"""

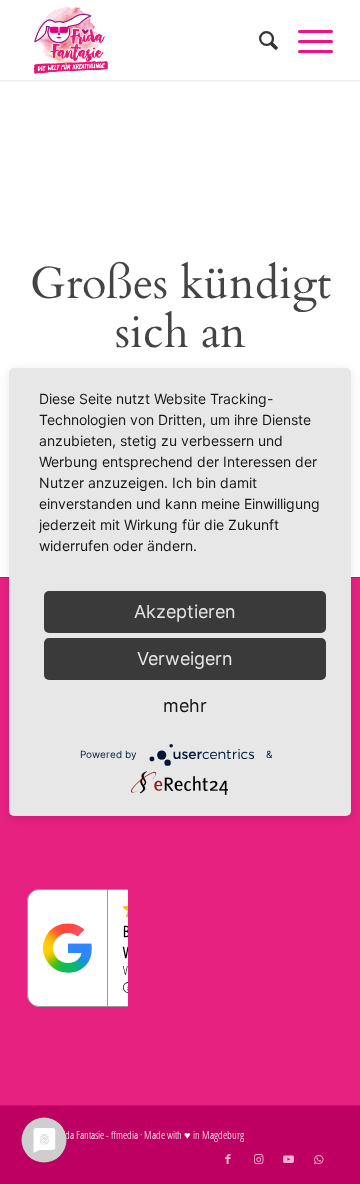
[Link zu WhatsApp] (318, 1159)
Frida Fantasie (80, 1134)
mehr (185, 705)
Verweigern (185, 658)
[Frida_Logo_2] (149, 40)
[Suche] (258, 40)
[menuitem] (258, 40)
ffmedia (124, 1134)
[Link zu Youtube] (288, 1159)
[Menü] (305, 40)
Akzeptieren (185, 611)
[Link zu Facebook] (228, 1159)
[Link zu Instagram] (258, 1159)
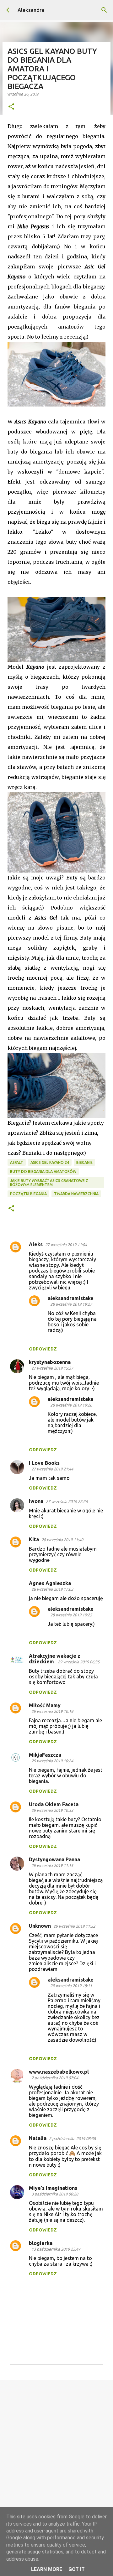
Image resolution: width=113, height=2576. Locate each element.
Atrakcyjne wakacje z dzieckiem (54, 1658)
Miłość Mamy (45, 1705)
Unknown (40, 1926)
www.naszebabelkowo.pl (59, 2072)
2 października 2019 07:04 (54, 2078)
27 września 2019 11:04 (66, 1244)
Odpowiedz (43, 1348)
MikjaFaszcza (45, 1755)
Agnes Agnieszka (50, 1583)
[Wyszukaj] (104, 10)
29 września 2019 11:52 (74, 1926)
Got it (76, 2569)
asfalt (16, 1162)
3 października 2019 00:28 (54, 2194)
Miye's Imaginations (53, 2188)
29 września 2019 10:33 (52, 1810)
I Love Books (44, 1463)
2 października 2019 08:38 (72, 2138)
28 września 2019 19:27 (71, 1304)
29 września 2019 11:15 (52, 1865)
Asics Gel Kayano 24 (49, 1162)
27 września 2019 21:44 (52, 1469)
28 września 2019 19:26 (71, 1405)
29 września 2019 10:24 (52, 1761)
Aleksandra (31, 10)
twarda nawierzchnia (76, 1194)
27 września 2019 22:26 (67, 1501)
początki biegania (28, 1194)
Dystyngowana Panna (54, 1859)
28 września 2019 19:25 (71, 1615)
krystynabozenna (50, 1362)
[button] (11, 107)
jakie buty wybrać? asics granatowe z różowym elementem (49, 1183)
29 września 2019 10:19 (52, 1711)
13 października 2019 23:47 (55, 2249)
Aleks (36, 1244)
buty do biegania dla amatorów (43, 1171)
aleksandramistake (71, 1298)
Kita (34, 1539)
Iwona (36, 1501)
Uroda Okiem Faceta (53, 1804)
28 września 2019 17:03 (52, 1589)
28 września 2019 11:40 (62, 1539)
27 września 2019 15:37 (52, 1368)
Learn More (46, 2569)
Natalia (37, 2138)
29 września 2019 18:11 (71, 1985)
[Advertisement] (56, 2445)
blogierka (40, 2243)
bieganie (84, 1162)
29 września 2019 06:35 (79, 1662)
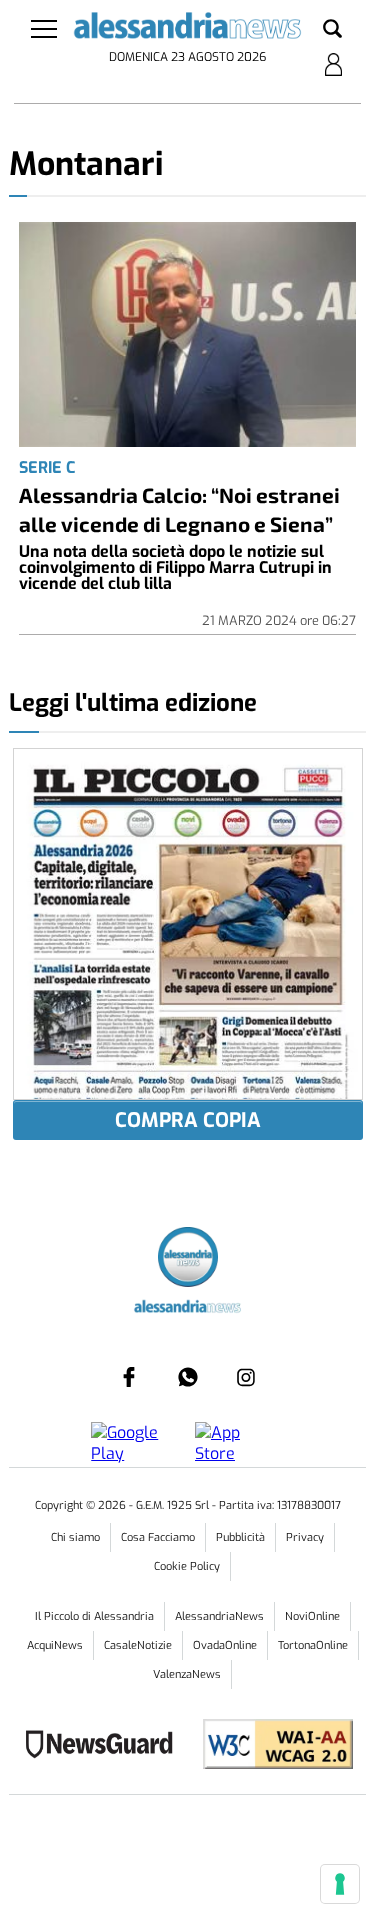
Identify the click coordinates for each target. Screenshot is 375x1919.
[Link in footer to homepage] (188, 1259)
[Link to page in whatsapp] (188, 1377)
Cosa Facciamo (158, 1537)
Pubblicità (240, 1537)
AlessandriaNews (219, 1616)
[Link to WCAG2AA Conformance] (270, 1746)
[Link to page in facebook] (129, 1377)
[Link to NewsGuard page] (105, 1746)
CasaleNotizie (138, 1645)
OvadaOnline (225, 1645)
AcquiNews (55, 1645)
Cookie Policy (187, 1566)
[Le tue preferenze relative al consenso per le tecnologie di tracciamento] (340, 1884)
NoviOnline (312, 1616)
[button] (332, 30)
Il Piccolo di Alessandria (94, 1616)
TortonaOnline (313, 1645)
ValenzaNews (187, 1674)
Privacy (305, 1537)
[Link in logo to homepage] (187, 29)
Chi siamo (75, 1537)
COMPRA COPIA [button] (188, 1120)
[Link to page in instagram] (246, 1377)
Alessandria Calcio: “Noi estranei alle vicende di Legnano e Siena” (179, 509)
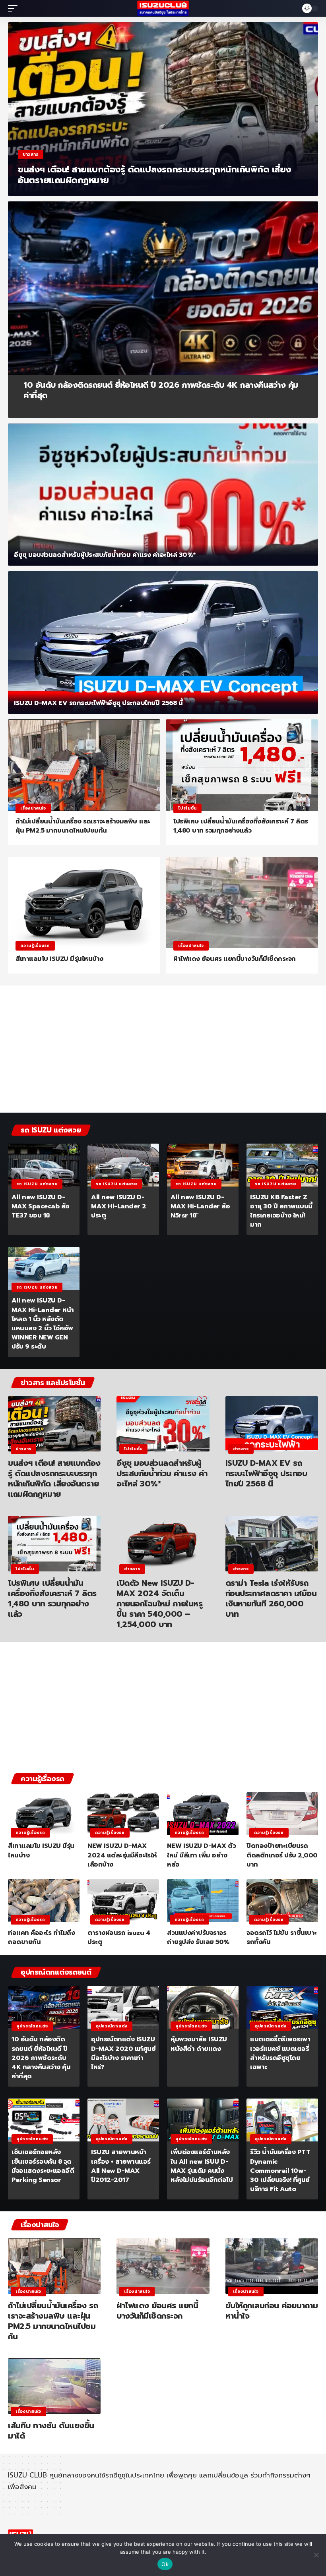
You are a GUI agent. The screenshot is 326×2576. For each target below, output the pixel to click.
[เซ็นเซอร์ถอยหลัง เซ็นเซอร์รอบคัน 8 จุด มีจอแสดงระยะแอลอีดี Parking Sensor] (44, 2120)
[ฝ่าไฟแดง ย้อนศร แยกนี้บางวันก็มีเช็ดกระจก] (242, 903)
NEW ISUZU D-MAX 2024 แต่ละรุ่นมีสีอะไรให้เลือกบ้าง (122, 1855)
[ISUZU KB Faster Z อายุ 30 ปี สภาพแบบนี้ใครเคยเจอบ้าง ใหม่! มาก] (282, 1165)
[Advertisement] (163, 1051)
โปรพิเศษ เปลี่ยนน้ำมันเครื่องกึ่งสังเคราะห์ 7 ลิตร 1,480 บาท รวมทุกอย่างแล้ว (240, 826)
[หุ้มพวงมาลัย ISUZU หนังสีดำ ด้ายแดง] (203, 2007)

"""

In the entries above, find the line that contains "27 września 2019 22:26 (67, 1501)" and the line that contains "Chi siamo (75, 1537)". Reproduce exactly those two lines and every line between them, but not the pictures.

#### SOLUTION BELOW:
27 września 2019 22:26 (67, 1501)
początki biegania (28, 1194)
Dystyngowana Panna (54, 1859)
28 września 2019 19:25 (71, 1615)
krystynabozenna (50, 1362)
[button] (11, 107)
jakie buty wybrać? asics granatowe z różowym elementem (49, 1183)
29 września 2019 10:19 (52, 1711)
13 października 2019 23:47 (55, 2249)
Aleks (36, 1244)
buty do biegania dla amatorów (43, 1171)
aleksandramistake (71, 1298)
Kita (34, 1539)
Iwona (36, 1501)
Uroda Okiem Faceta (53, 1804)
28 września 2019 17:03 (52, 1589)
28 września 2019 11:40 (62, 1539)
27 września 2019 15:37 (52, 1368)
Learn More (46, 2569)
Natalia (37, 2138)
29 września 2019 18:11 (71, 1985)
[Advertisement] (56, 2445)
blogierka (40, 2243)
bieganie (84, 1162)
29 września 2019 06:35 (79, 1662)
Identify the click coordinates for each target. Screenshot is 375x1919.
[Link in footer to homepage] (188, 1259)
[Link to page in whatsapp] (188, 1377)
Cosa Facciamo (158, 1537)
Pubblicità (240, 1537)
AlessandriaNews (219, 1616)
[Link to WCAG2AA Conformance] (270, 1746)
[Link to page in facebook] (129, 1377)
[Link to NewsGuard page] (105, 1746)
CasaleNotizie (138, 1645)
OvadaOnline (225, 1645)
AcquiNews (55, 1645)
Cookie Policy (187, 1566)
[Le tue preferenze relative al consenso per le tecnologie di tracciamento] (340, 1884)
NoviOnline (312, 1616)
[button] (332, 30)
Il Piccolo di Alessandria (94, 1616)
TortonaOnline (313, 1645)
ValenzaNews (187, 1674)
Privacy (305, 1537)
[Link in logo to homepage] (187, 29)
Chi siamo (75, 1537)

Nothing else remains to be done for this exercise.